• **WORK INSTRUCTIONS**: Write out each line below exactly as it appears.

=-=-=-=-=

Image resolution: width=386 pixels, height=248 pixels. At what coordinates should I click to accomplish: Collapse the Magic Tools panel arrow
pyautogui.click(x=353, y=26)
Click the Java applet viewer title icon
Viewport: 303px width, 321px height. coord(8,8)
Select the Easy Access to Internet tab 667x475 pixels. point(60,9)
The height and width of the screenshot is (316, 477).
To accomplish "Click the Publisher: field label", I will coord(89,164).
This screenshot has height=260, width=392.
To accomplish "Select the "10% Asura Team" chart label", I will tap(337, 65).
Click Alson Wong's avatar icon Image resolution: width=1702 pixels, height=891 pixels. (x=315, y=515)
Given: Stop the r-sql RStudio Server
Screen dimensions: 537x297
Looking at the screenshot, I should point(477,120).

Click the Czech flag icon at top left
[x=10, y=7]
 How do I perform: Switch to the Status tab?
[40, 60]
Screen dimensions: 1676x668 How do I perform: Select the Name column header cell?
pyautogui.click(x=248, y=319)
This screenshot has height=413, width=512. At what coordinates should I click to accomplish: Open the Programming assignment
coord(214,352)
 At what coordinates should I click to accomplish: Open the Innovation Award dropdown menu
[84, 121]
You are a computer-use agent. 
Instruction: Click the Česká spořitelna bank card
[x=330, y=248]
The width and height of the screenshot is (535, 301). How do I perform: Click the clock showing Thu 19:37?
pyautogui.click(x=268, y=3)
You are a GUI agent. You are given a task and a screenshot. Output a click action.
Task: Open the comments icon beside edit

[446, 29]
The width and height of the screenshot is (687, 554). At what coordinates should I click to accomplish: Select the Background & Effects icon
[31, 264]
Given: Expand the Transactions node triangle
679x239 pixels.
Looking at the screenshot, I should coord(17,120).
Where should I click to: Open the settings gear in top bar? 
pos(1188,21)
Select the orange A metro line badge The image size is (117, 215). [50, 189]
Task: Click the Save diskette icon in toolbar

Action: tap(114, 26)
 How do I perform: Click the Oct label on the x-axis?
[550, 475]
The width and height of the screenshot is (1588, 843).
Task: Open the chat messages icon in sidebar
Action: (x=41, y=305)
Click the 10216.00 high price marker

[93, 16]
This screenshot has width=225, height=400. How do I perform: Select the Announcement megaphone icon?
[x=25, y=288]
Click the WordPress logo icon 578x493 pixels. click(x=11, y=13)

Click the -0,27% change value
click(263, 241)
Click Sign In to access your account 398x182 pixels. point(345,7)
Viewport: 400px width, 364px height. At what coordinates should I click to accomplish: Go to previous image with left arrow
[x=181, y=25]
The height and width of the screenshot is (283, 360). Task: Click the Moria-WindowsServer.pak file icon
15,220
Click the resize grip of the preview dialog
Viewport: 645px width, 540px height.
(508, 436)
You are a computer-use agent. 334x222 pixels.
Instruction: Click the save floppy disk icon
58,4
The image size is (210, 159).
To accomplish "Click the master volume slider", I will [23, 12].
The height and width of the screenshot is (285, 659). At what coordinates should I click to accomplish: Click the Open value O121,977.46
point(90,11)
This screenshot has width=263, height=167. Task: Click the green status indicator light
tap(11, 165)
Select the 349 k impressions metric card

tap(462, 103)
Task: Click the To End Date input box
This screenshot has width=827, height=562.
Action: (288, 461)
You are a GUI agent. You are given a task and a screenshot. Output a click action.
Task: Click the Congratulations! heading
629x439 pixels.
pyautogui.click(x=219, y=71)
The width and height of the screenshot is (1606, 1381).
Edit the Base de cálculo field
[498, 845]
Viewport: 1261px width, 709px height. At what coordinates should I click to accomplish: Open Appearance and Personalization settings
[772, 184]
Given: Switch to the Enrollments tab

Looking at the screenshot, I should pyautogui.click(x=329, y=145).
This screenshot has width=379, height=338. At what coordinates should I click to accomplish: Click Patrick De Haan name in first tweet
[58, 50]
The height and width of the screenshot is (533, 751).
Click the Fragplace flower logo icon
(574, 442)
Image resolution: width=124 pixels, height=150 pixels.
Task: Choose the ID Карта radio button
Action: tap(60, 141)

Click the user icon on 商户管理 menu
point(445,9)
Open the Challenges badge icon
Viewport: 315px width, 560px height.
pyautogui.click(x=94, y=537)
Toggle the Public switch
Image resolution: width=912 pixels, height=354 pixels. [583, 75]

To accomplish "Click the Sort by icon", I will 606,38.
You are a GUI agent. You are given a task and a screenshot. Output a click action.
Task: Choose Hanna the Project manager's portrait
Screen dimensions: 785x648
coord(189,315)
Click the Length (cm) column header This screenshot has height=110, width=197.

=-=-=-=-=

• **ANSWER AREA**:
Image resolution: width=386 pixels, height=248 pixels. At what coordinates should I click to accomplish: Collapse the Magic Tools panel arrow
pyautogui.click(x=353, y=26)
Click the Java applet viewer title icon
Viewport: 303px width, 321px height. coord(8,8)
Select the Easy Access to Internet tab 667x475 pixels. point(60,9)
The height and width of the screenshot is (316, 477).
To accomplish "Click the Publisher: field label", I will coord(89,164).
This screenshot has height=260, width=392.
To accomplish "Select the "10% Asura Team" chart label", I will tap(337, 65).
Click Alson Wong's avatar icon Image resolution: width=1702 pixels, height=891 pixels. (x=315, y=515)
Given: Stop the r-sql RStudio Server
Screen dimensions: 537x297
Looking at the screenshot, I should point(477,120).

Click the Czech flag icon at top left
[x=10, y=7]
 How do I perform: Switch to the Status tab?
[40, 60]
Screen dimensions: 1676x668 How do I perform: Select the Name column header cell?
pyautogui.click(x=248, y=319)
This screenshot has height=413, width=512. At what coordinates should I click to accomplish: Open the Programming assignment
coord(214,352)
 At what coordinates should I click to accomplish: Open the Innovation Award dropdown menu
[84, 121]
You are a computer-use agent. 
Instruction: Click the Česká spořitelna bank card
[x=330, y=248]
The width and height of the screenshot is (535, 301). How do I perform: Click the clock showing Thu 19:37?
pyautogui.click(x=268, y=3)
You are a GUI agent. You are given a task and a screenshot. Output a click action.
Task: Open the comments icon beside edit

[446, 29]
The width and height of the screenshot is (687, 554). At what coordinates should I click to accomplish: Select the Background & Effects icon
[31, 264]
Given: Expand the Transactions node triangle
679x239 pixels.
Looking at the screenshot, I should coord(17,120).
Where should I click to: Open the settings gear in top bar? 
pos(1188,21)
Select the orange A metro line badge The image size is (117, 215). [50, 189]
Task: Click the Save diskette icon in toolbar

Action: tap(114, 26)
 How do I perform: Click the Oct label on the x-axis?
[550, 475]
The width and height of the screenshot is (1588, 843).
Task: Open the chat messages icon in sidebar
Action: (x=41, y=305)
Click the 10216.00 high price marker

[93, 16]
This screenshot has width=225, height=400. How do I perform: Select the Announcement megaphone icon?
[x=25, y=288]
Click the WordPress logo icon 578x493 pixels. click(x=11, y=13)

Click the -0,27% change value
click(263, 241)
Click Sign In to access your account 398x182 pixels. point(345,7)
Viewport: 400px width, 364px height. At what coordinates should I click to accomplish: Go to previous image with left arrow
[x=181, y=25]
The height and width of the screenshot is (283, 360). Task: Click the Moria-WindowsServer.pak file icon
15,220
Click the resize grip of the preview dialog
Viewport: 645px width, 540px height.
(508, 436)
You are a computer-use agent. 334x222 pixels.
Instruction: Click the save floppy disk icon
58,4
The image size is (210, 159).
To accomplish "Click the master volume slider", I will [23, 12].
The height and width of the screenshot is (285, 659). At what coordinates should I click to accomplish: Click the Open value O121,977.46
point(90,11)
This screenshot has width=263, height=167. Task: Click the green status indicator light
tap(11, 165)
Select the 349 k impressions metric card

tap(462, 103)
Task: Click the To End Date input box
This screenshot has width=827, height=562.
Action: (288, 461)
You are a GUI agent. You are given a task and a screenshot. Output a click action.
Task: Click the Congratulations! heading
629x439 pixels.
pyautogui.click(x=219, y=71)
The width and height of the screenshot is (1606, 1381).
Edit the Base de cálculo field
[498, 845]
Viewport: 1261px width, 709px height. At what coordinates should I click to accomplish: Open Appearance and Personalization settings
[772, 184]
Given: Switch to the Enrollments tab

Looking at the screenshot, I should pyautogui.click(x=329, y=145).
This screenshot has width=379, height=338. At what coordinates should I click to accomplish: Click Patrick De Haan name in first tweet
[58, 50]
The height and width of the screenshot is (533, 751).
Click the Fragplace flower logo icon
(574, 442)
Image resolution: width=124 pixels, height=150 pixels.
Task: Choose the ID Карта radio button
Action: tap(60, 141)

Click the user icon on 商户管理 menu
point(445,9)
Open the Challenges badge icon
Viewport: 315px width, 560px height.
pyautogui.click(x=94, y=537)
Toggle the Public switch
Image resolution: width=912 pixels, height=354 pixels. [583, 75]

To accomplish "Click the Sort by icon", I will 606,38.
You are a GUI agent. You are given a task and a screenshot. Output a click action.
Task: Choose Hanna the Project manager's portrait
Screen dimensions: 785x648
coord(189,315)
Click the Length (cm) column header This screenshot has height=110, width=197.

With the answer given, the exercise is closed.